VanderSloot was one of 47 finance co-chairs for Mitt Romney's 2008 presidential campaign and served under eight finance chairs. He also served as a finance co-chair for Romney's 2012 presidential campaign. In 2012, VanderSloot's companies contributed $1.1 million to the Restore Our Future political action committee, which was supporting Romney for President. According to VanderSloot, he raised between $2 million and $5 million for the Romney campaign.
On April 20, 2012, a website operated by Barack Obama's presidential campaign included VanderSloot on a list of eight major donors to Romney's campaign whom it described as having "questionable and troubling records on various issues." The site said VanderSloot was "litigious, combative, and a bitter foe of the gay rights movement." VanderSloot made a series of television appearances, in some of which he called for donations to Romney in protest of the list. VanderSloot accused the Obama campaign of targeting him unfairly and said that he went through "living hell" as a result. He told Fox News host Bill O'Reilly that Melaleuca had lost about two hundred customers in the first two weeks after the Obama website's reference to him; Two days later he told the Idaho Statesman that "unbelievable" and "unexpected" national support in the intervening period was turning out to be good for business.
In July 2012, VanderSloot said he was the subject of two new federal audits, one by the Internal Revenue Service and the other by the U.S. Department of Labor.

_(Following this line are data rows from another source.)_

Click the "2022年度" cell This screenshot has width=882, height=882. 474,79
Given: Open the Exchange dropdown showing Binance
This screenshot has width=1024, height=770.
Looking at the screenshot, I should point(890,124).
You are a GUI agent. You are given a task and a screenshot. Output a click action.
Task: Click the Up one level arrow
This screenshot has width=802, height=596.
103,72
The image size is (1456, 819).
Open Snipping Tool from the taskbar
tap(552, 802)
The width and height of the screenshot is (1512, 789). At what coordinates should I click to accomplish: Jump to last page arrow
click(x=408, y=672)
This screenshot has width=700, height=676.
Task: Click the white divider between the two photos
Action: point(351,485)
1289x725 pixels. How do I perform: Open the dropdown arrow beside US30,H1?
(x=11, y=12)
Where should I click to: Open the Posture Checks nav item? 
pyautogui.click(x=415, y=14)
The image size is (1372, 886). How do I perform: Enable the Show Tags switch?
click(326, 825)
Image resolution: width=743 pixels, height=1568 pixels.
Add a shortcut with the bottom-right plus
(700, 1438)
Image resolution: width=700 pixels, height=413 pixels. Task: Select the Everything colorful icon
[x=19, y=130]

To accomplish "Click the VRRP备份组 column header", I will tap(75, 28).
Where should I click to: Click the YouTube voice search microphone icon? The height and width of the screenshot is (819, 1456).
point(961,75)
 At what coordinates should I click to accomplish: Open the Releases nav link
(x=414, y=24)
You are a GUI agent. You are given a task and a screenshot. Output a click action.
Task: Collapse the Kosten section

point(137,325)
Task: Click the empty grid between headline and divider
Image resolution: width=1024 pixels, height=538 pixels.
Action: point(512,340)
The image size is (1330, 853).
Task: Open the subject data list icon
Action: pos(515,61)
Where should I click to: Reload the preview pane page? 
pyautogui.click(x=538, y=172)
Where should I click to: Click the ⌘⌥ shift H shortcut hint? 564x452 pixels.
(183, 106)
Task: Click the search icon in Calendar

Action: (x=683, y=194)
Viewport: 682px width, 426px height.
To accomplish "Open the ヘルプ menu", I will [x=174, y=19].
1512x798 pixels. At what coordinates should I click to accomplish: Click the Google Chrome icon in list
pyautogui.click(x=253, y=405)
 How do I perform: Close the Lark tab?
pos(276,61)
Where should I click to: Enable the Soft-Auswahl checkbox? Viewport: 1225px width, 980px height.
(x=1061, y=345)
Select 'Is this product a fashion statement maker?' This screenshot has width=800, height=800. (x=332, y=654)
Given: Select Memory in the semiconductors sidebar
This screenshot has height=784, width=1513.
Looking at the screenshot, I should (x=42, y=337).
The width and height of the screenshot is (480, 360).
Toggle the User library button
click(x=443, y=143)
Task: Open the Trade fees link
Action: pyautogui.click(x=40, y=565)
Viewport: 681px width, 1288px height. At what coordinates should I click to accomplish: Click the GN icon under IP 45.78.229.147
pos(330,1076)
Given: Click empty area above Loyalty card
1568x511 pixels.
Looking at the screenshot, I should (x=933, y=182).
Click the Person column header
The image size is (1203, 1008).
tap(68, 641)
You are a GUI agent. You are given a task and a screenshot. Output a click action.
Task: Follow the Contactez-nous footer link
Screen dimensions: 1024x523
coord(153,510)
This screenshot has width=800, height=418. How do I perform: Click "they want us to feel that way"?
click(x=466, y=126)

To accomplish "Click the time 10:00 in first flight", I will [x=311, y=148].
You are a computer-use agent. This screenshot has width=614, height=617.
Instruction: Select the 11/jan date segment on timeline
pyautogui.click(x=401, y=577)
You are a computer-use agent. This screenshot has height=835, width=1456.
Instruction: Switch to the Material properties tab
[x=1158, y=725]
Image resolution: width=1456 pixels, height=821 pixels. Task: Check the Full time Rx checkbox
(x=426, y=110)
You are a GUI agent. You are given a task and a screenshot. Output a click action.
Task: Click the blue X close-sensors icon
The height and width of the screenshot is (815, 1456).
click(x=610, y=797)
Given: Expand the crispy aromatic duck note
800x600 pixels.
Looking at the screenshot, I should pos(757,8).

VanderSloot had not been audited in the thirty-year period before the Obama campaign listing. VanderSloot said that the timing of the audits was curious and questionable, claiming that he received notice of the IRS audit two months after he was "singled out by the Obama campaign." He noted that he did not think that the President was directly behind the audits. Ultimately, the audits found no wrongdoing but VanderSloot paid $80,000 to defend himself during the audit process.
VanderSloot spent $1.3 million in 2012 to sponsor television commercials and other advertising in favor of Propositions 1, 2, and 3, ballot referenda supporting education changes introduced and championed by Idaho public school supervisor Tom Luna in 2011. The three-part educational package, consisting of an eight-year $180 million program limiting teachers' collective bargaining rights, requiring online classes and mandating laptops for ninth-graders, was approved by the Idaho Legislature and was backed by Governor C.L. "Butch" Otter. An initiative campaign placed the approval of the laws on the ballot, and they were defeated in a statewide vote.
VanderSloot stated in 2012 that "gay people should have the same freedoms and rights as any other individual" and in 2013 that he supports equal rights for gay people but believes that the definition of marriage is a union between a man and a woman.
On February 17, 2012, columnist Glenn Greenwald of Salon wrote that, over time, VanderSloot had threatened to bring what Greenwald termed "'patently frivolous' lawsuits against his political critics" and had made threats of "expensive defamation actions" against sources (including Forbes, Mother Jones magazine, and Salon) who had published critical views of his public statements regarding gay rights and Melaleuca's business practices; he had previously made similar demands of local political blogs in Idaho. On her show of September 28, 2012, Rachel Maddow stated that VanderSloot and his attorneys requested that she remove from Web archives a show in which she reported and commented on his alleged outing of Zuckerman; she said that he also objected when she publicized that request on her show.
In February 2012, VanderSloot Farms purchased a property from the Idaho Falls School District 91 for $121,000. VanderSloot financed renovations of a building on the site, the New Sweden School, which had been listed on the National Register of Historic Places, and donated the entire parcel to the American Heritage Charter School. Inaugurated in August 2013, the charter school is modeled after the North Valley Academy in Gooding, Idaho, and bases its curriculum on the Core Knowledge Program established by E.D. Hirsch.